In NDA’s Interviewing the Interviewers series, we caught up with some of the best interviewers in our industry, from journalists to independent content creators, turning the tables to find out what makes them tick.

Katie McQuater is Deputy Editor at Market Research Society. She was previously Magazine Editor at The Drum.

What is your biggest hope and your biggest fear for the marketing industry in 2019?

Honestly, my biggest hope is that the industry finally better understands and connects with consumers – also known as ‘people’ – and loses the bullshit (especially around brand purpose).

There is a whole world out there beyond Soho. I don’t see it happening.

My worry is, for all the well-intentioned and necessary focus on inclusion – and now unconscious bias, which is having a moment – that we will keep talking about it until we’re blue in the face and still won’t see any concrete change.

Unfortunately it seems that many in the industry are only capable of tackling one issue at a time when it comes to diversity, and then expect a pat on the back for it. It’s like the tech industry’s approach to data privacy.

Therefore I’d like to see less talk from companies, and more specific, solid evidence and proper data to assess whether things are shifting in the right direction or not.

What was your biggest personal industry highlight of 2018?

Covering Brexit from the insight industry’s perspective and hearing about things people have said in focus groups that made my toes curl, but which I needed to hear.

Who was the most inspirational person you interviewed in 2018 and why?

Catherine Hunt, who heads up insight for the Cabinet Office. Her ability to be so pragmatic and realistic in the face of Brexit meltdown was inspiring – she was under no illusions over what the role of the government researcher should be in 2018.

What one technology are you most excited about this year and why?

At the risk of sounding like a Luddite, what I think we need is more nuanced conversation about the role we WANT technology to play in our future lives and societies rather than just going along with the whims of the tech companies.

I admit this is a pretty modish thing to say, but I just don’t believe there’s enough questioning over tech and what purpose it should serve.

That said, on the industry side of things there are companies in the insight space doing some really interesting things with algorithms that allow people’s behaviour and preferences to be captured – while not necessarily new, I think over the next year we will start to see these technologies impacting the way brands inform their decision-making.

What was your favourite ad or digital experience of 2018?

I don’t pay as much attention to ads as I used to now that I’m writing about market research and insight and because I’m deeply cynical, but the HSBC ‘We are not an island’ one with Richard Ayoade seemed to hit the nail on the head.

I still think there’s an opportunity for brands to create ads that contribute to the national conversation, if done in the right way.

What is the buzzword or phrase you’d like to ban forever?

Only one?

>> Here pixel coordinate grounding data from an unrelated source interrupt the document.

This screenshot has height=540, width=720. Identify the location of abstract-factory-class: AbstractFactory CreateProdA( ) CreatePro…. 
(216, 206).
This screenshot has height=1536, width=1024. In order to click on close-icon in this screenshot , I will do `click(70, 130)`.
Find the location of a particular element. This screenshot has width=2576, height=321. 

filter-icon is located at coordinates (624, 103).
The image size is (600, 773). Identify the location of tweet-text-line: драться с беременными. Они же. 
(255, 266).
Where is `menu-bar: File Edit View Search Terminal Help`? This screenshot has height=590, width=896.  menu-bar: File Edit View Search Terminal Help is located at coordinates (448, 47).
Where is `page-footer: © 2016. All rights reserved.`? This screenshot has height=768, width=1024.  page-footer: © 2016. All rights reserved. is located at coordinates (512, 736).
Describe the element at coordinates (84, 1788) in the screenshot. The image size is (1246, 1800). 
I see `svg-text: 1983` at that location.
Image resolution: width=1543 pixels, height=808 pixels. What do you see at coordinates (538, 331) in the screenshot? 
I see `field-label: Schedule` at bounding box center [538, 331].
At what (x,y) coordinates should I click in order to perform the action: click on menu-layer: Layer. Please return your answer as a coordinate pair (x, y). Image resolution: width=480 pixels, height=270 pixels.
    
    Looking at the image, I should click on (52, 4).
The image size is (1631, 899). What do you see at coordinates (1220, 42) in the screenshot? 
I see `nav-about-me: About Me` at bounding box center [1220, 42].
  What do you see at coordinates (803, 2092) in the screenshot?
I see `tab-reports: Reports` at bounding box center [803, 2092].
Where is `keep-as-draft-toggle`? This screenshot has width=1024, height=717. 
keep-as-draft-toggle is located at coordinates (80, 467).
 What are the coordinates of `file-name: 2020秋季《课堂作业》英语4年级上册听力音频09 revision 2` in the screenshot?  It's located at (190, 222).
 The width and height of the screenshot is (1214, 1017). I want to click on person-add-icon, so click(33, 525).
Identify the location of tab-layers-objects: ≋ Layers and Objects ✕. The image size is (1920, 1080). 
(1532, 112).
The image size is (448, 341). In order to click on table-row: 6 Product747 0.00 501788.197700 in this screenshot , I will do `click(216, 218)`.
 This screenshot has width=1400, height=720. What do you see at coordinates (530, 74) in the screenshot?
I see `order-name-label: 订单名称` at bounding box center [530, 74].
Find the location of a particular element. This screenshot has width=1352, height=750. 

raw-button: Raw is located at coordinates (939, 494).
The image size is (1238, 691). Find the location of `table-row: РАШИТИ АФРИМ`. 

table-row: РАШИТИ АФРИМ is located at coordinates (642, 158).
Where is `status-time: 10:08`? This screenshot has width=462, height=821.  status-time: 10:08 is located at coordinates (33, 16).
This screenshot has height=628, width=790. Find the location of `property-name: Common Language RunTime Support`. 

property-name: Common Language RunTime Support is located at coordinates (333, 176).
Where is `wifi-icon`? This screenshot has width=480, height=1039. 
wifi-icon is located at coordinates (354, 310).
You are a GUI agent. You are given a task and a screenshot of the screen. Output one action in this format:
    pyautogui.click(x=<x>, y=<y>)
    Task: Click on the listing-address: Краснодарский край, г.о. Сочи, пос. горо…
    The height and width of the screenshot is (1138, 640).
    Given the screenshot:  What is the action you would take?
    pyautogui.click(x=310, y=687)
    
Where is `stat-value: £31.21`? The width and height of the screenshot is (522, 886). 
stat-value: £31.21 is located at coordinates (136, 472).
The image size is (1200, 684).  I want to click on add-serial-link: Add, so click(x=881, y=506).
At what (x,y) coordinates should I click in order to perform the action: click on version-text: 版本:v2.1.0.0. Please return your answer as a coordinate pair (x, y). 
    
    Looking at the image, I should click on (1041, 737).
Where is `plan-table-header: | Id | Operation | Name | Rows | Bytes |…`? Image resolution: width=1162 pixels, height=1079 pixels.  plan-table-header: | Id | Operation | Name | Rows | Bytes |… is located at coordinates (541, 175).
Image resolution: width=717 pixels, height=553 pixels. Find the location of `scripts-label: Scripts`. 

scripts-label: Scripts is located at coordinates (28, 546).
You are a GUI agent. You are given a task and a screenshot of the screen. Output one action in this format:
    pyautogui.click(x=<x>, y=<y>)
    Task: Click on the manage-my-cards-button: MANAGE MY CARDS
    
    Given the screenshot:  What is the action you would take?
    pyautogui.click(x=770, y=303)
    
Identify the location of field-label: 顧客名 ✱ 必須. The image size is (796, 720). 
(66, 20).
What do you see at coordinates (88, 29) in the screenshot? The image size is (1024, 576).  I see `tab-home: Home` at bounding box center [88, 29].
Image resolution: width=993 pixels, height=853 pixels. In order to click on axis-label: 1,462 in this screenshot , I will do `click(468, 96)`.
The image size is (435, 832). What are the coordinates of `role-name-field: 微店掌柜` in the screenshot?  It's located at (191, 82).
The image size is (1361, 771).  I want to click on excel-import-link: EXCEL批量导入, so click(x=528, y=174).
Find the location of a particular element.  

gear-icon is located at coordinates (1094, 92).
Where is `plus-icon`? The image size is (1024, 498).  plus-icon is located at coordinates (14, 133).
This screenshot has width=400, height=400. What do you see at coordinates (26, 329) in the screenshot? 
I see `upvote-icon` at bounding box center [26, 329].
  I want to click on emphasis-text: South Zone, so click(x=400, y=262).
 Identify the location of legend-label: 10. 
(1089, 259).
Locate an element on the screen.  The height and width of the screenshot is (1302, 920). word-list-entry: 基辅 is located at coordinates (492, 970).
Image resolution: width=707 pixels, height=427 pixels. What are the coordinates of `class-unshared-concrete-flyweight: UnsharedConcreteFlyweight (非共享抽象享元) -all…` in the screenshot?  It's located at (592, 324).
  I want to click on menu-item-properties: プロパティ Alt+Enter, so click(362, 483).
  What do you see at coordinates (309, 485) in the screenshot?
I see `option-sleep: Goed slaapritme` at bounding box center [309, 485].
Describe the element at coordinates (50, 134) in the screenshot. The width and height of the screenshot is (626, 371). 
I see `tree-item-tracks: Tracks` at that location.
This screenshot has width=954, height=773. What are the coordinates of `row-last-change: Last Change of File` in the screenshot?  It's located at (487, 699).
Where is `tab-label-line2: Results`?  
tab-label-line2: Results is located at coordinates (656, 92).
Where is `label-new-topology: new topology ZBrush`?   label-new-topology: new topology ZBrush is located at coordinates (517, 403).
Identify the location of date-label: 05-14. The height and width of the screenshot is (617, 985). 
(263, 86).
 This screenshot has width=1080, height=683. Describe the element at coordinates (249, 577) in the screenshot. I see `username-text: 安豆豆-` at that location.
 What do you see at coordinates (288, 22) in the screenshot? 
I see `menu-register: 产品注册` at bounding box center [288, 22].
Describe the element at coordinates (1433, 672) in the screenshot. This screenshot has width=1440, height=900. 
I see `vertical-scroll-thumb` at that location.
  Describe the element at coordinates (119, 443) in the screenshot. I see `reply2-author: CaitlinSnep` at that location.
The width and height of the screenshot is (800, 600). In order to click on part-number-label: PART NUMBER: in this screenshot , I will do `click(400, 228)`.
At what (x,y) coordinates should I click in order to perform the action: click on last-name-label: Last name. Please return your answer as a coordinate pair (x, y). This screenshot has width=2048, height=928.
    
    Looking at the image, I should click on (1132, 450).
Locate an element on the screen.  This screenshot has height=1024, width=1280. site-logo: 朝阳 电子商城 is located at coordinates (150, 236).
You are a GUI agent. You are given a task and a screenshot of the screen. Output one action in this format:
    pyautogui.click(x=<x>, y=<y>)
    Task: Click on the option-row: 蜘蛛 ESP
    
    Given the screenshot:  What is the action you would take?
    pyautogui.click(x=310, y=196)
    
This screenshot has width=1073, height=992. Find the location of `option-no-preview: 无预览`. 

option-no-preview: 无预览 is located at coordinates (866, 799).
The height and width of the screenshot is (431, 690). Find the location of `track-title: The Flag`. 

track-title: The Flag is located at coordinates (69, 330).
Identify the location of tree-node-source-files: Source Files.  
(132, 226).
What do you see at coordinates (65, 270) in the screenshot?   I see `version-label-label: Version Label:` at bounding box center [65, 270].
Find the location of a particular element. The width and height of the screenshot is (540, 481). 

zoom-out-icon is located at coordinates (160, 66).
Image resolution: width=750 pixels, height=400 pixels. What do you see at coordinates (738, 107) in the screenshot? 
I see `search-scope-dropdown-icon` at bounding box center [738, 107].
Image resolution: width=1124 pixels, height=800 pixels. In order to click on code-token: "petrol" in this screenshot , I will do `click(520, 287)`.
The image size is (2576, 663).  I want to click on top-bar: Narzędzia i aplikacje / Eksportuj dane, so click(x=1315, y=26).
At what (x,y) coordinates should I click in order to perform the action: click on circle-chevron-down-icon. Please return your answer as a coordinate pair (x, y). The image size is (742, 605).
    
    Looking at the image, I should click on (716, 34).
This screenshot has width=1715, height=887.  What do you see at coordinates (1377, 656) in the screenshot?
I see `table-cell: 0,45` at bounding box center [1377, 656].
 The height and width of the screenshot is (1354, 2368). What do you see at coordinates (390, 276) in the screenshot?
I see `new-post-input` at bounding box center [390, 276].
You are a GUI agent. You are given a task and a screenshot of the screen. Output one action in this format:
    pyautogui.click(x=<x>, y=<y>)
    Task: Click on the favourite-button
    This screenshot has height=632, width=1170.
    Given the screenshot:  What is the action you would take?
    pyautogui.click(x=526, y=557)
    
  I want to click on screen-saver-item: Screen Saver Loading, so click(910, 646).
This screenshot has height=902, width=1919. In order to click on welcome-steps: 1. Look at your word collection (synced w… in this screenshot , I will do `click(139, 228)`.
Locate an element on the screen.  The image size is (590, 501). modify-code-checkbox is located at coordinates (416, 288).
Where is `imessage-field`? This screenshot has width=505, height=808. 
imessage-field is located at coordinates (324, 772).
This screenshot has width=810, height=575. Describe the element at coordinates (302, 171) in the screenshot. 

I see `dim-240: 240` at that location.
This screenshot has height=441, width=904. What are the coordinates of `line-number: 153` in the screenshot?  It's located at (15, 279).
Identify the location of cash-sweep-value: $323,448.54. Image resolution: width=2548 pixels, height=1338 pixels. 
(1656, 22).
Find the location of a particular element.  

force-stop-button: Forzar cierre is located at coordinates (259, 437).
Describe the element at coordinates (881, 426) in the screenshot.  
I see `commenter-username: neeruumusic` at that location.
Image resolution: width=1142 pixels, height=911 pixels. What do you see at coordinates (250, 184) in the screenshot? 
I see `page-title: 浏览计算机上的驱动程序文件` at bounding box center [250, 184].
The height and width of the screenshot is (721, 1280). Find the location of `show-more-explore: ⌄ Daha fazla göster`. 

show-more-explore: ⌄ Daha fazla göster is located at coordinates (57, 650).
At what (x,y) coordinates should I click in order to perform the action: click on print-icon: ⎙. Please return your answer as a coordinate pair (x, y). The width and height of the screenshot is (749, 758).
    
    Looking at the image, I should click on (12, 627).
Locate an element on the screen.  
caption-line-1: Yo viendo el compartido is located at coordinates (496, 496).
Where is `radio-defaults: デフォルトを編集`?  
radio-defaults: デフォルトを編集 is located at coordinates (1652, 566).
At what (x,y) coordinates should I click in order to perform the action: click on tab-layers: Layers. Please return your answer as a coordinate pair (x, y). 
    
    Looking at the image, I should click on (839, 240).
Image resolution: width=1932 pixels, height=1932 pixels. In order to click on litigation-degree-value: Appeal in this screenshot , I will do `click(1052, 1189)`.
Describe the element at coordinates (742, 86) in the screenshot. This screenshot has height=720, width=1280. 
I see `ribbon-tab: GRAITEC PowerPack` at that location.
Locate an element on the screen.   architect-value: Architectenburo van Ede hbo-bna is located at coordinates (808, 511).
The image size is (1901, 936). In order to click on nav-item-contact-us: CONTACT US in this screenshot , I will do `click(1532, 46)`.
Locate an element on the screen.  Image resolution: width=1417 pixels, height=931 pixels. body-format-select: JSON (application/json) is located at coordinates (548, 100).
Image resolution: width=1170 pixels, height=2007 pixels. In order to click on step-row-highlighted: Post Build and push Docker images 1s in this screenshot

But there are so many. I’d say ‘authenticity’.

Who’s the one industry figure you’d most like to interview you yet haven’t?

Brené Brown, a researcher who focuses on vulnerability and shame.

How could someone persuade you to interview them and what would put you off completely?

I’d rather not be persuaded – I’m often most interested in people who are quietly good at what they do and not used to blowing their own trumpets. Arrogance and hubris are never good qualities. Also, like every other journalist, I don’t like being chased down by PRs.